* [Consegna] Riporta tutto ciò che va da "Un’altra fonte è" giù fino a "portata nelle lavanderie." nel testo sull'urina nell'antichità, scambiando "lavanderie" con "botteghe".

* [Estratto del documento]
┏━━

Nell’antichità i celtiberi, ovvero i celti che vivevano in Iberia, usavano l’urina per lavarsi il corpo e i denti. O almeno, questo è ciò che sostenevano diversi autori greci e romani, come lo storico Diodoro Siculo: «Anche se sono attenti e puri nel loro stile di vita, praticano un’operazione rozza che comporta un’elevata impurità. Infatti fanno il bagno nell’urina e con essa si lavano i denti, ritenendo che questo sia un buon modo di curare il corpo».

Un’altra fonte è il poeta latino Catullo, che non ci andò per il sottile criticando con versi taglienti il rivale d’amore Egnazio: «Ora, tu sei celtibero: nella vostra terra la mattina ci si strofina i denti e le gengive rosse con il piscio, così che quanto più risplende il dente, tanto più è certo che hai bevuto urina».
I romani, per quanto ne sappiamo, non usavano l’urina come “dentifricio”, ma la sfruttavano per altri scopi di vario genere. I “fullones”, per esempio, erano coloro che lavavano i vestiti e nel processo di pulizia si servivano spesso dell’urina, che veniva raccolta nelle latrine pubbliche e in vasi posti lungo le strade per essere poi portata nelle lavanderie.

┗━━

* [Dati forniti]
┏━━

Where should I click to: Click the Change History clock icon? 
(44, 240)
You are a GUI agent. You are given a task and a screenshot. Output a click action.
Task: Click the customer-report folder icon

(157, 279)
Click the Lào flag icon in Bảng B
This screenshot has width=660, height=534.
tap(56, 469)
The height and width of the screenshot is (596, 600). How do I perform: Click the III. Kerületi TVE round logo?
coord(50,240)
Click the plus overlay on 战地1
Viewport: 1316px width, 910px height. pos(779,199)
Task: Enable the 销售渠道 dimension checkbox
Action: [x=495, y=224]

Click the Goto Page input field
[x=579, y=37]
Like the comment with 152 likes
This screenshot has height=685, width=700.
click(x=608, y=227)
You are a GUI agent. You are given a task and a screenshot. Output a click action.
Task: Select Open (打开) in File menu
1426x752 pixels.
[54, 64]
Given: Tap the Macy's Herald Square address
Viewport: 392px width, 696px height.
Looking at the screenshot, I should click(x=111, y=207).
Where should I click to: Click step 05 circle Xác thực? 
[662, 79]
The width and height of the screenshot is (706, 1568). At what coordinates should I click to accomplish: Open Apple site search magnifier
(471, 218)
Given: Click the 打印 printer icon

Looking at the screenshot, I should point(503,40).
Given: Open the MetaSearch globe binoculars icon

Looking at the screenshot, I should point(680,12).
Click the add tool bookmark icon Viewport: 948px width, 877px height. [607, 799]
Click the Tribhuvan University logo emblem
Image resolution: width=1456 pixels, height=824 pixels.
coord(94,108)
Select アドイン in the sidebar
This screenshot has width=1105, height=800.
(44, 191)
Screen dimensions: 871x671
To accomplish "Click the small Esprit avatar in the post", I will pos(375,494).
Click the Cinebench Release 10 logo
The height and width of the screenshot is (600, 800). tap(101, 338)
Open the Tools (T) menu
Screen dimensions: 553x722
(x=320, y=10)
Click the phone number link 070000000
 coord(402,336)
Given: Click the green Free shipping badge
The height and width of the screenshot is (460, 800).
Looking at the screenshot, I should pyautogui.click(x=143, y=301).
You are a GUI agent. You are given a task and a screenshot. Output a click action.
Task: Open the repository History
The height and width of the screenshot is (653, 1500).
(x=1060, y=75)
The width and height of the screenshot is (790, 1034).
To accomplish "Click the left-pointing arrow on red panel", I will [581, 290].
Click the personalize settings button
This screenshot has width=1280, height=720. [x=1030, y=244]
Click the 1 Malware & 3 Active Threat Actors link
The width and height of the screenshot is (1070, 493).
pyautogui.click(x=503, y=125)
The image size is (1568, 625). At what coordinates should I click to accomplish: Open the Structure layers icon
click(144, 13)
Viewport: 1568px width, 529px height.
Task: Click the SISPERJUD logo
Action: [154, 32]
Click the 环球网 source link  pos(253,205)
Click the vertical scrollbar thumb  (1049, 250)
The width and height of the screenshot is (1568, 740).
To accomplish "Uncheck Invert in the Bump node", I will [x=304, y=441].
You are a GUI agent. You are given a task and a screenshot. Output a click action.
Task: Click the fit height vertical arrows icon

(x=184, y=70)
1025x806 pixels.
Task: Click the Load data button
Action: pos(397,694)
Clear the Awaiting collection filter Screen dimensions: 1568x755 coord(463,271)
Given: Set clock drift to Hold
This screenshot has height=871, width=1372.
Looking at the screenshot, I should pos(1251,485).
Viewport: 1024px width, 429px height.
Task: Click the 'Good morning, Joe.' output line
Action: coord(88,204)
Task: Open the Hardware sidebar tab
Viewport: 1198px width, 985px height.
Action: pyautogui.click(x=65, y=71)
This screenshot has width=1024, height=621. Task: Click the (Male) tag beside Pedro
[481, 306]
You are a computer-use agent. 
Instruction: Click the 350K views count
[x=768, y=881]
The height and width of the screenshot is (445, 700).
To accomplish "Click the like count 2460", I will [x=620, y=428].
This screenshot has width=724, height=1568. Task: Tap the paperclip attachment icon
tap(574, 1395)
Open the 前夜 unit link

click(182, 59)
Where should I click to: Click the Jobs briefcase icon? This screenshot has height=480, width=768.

┗━━

* [Risultato dell'esercizio]
Un’altra fonte è il poeta latino Catullo, che non ci andò per il sottile criticando con versi taglienti il rivale d’amore Egnazio: «Ora, tu sei celtibero: nella vostra terra la mattina ci si strofina i denti e le gengive rosse con il piscio, così che quanto più risplende il dente, tanto più è certo che hai bevuto urina».
I romani, per quanto ne sappiamo, non usavano l’urina come “dentifricio”, ma la sfruttavano per altri scopi di vario genere. I “fullones”, per esempio, erano coloro che lavavano i vestiti e nel processo di pulizia si servivano spesso dell’urina, che veniva raccolta nelle latrine pubbliche e in vasi posti lungo le strade per essere poi portata nelle botteghe.